## ABOUT THIS EXERCISE
Look below for the line containing "Given: Toggle the Cylinder 3 switch" and the line containing "Image resolution: width=481", then set down both and every line between them exactly, without pictures.

## INFORMATION GIVEN
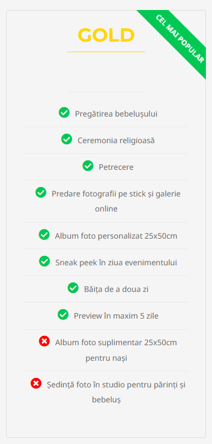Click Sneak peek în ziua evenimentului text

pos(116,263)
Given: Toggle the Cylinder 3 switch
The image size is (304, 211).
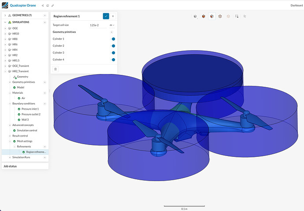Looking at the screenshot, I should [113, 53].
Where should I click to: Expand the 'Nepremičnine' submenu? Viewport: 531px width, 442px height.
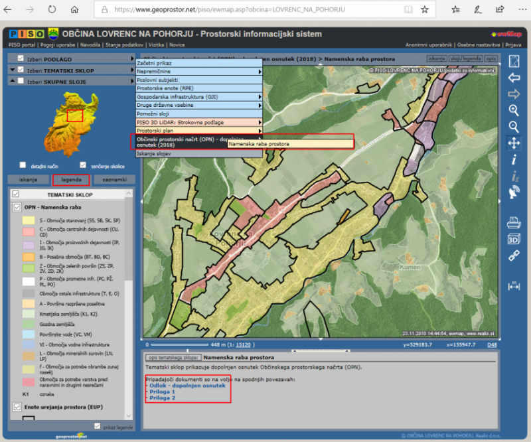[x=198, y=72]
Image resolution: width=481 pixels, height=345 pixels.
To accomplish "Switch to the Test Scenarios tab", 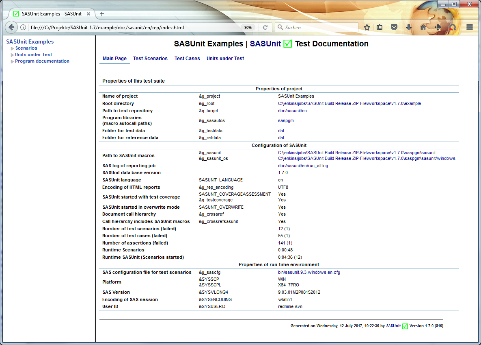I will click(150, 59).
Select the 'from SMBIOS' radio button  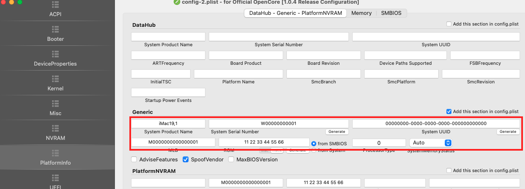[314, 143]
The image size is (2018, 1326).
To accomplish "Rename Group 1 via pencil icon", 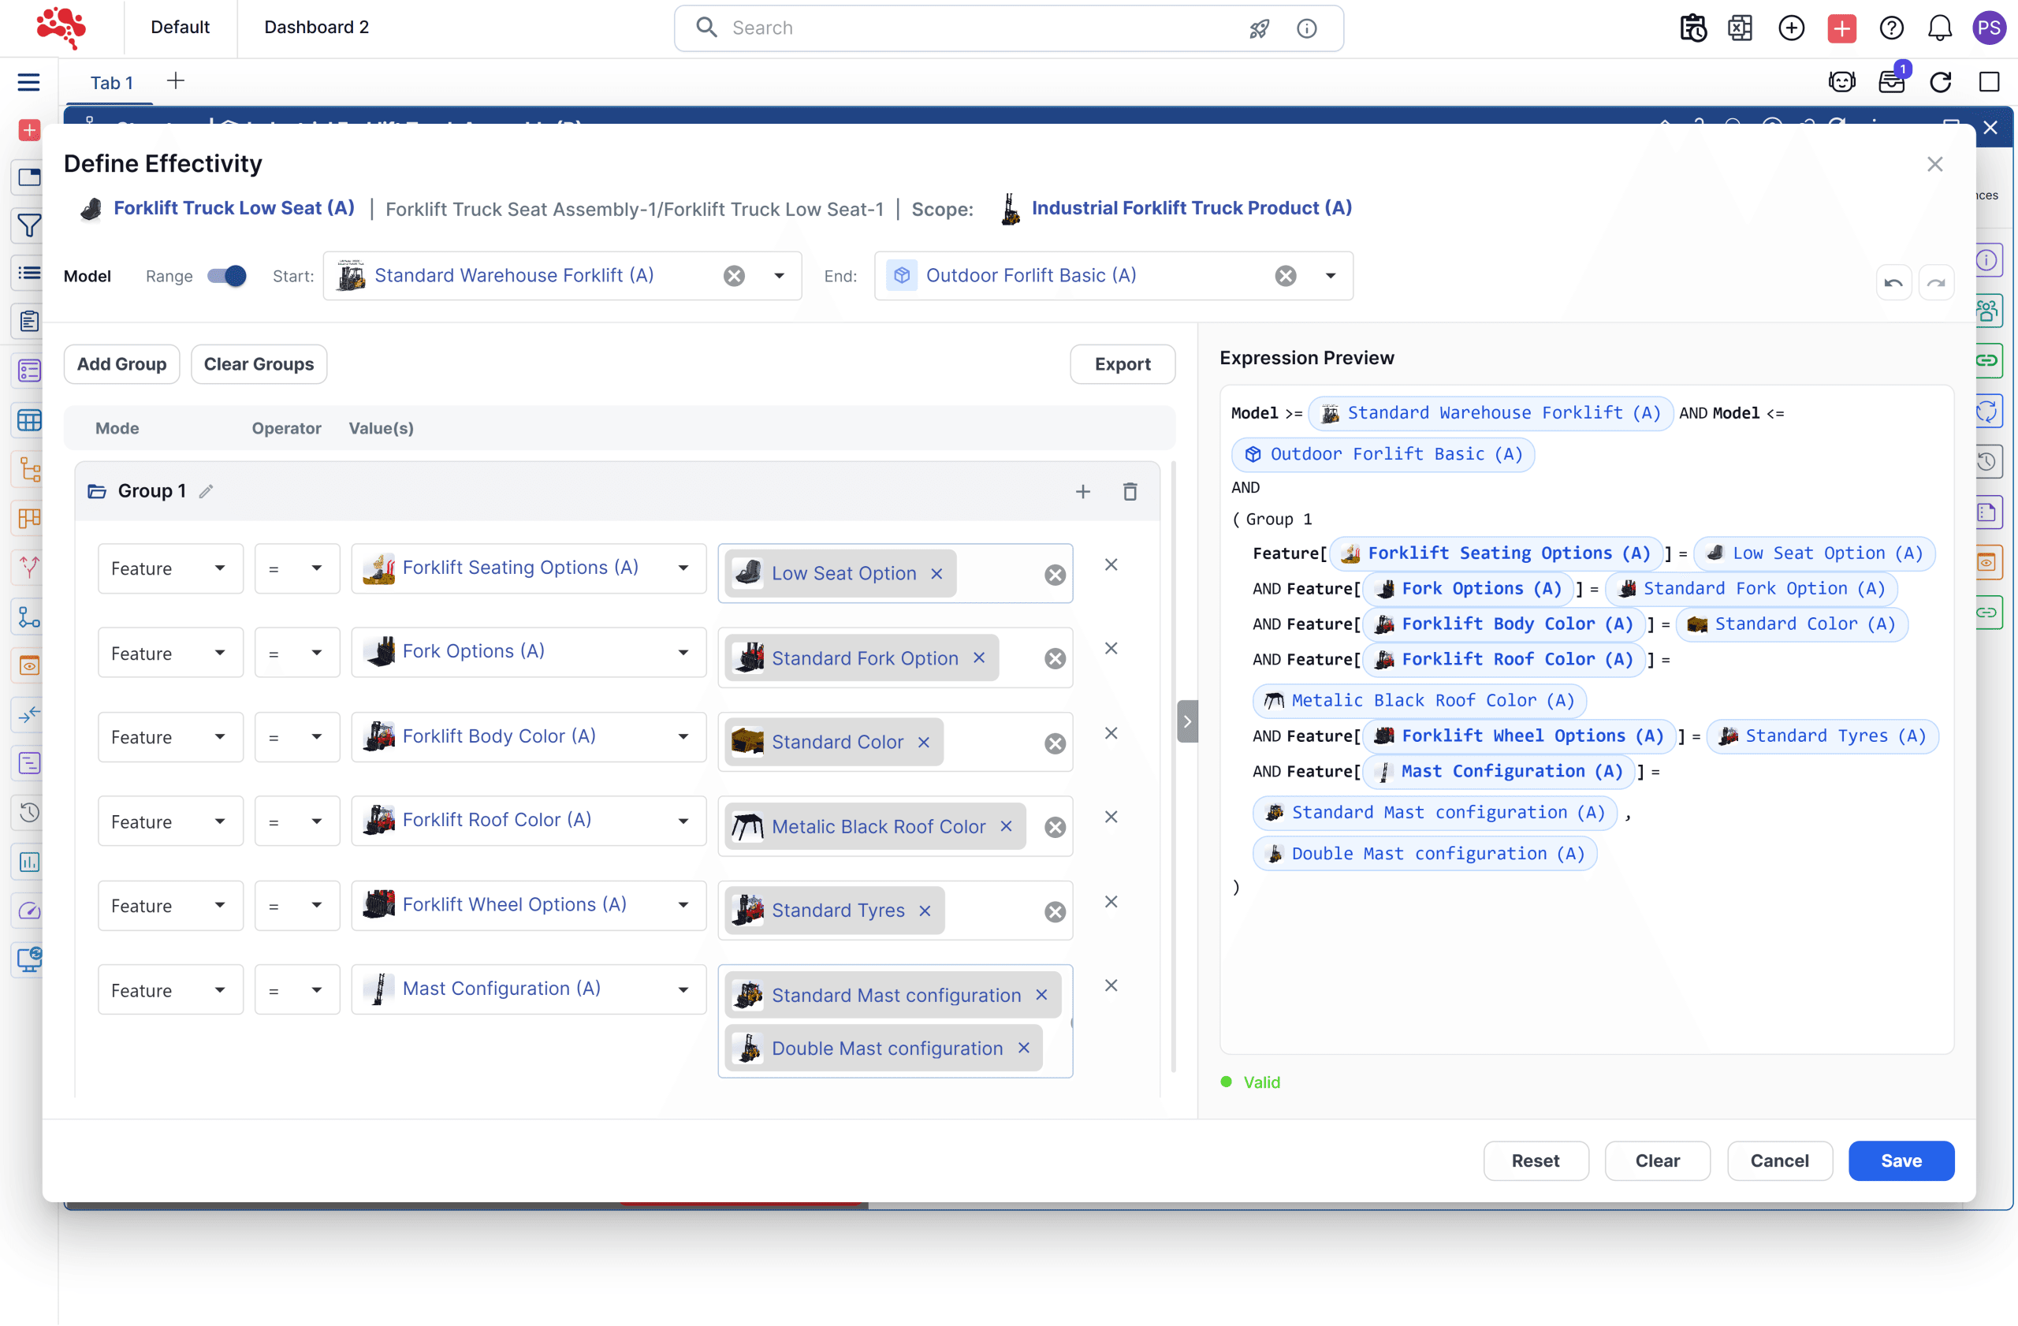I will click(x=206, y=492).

## TASK RESPONSE
Given: Toggle the Cylinder 3 switch
The image size is (304, 211).
Looking at the screenshot, I should [113, 53].
Where should I click to: Expand the 'Nepremičnine' submenu? Viewport: 531px width, 442px height.
[x=198, y=72]
Image resolution: width=481 pixels, height=345 pixels.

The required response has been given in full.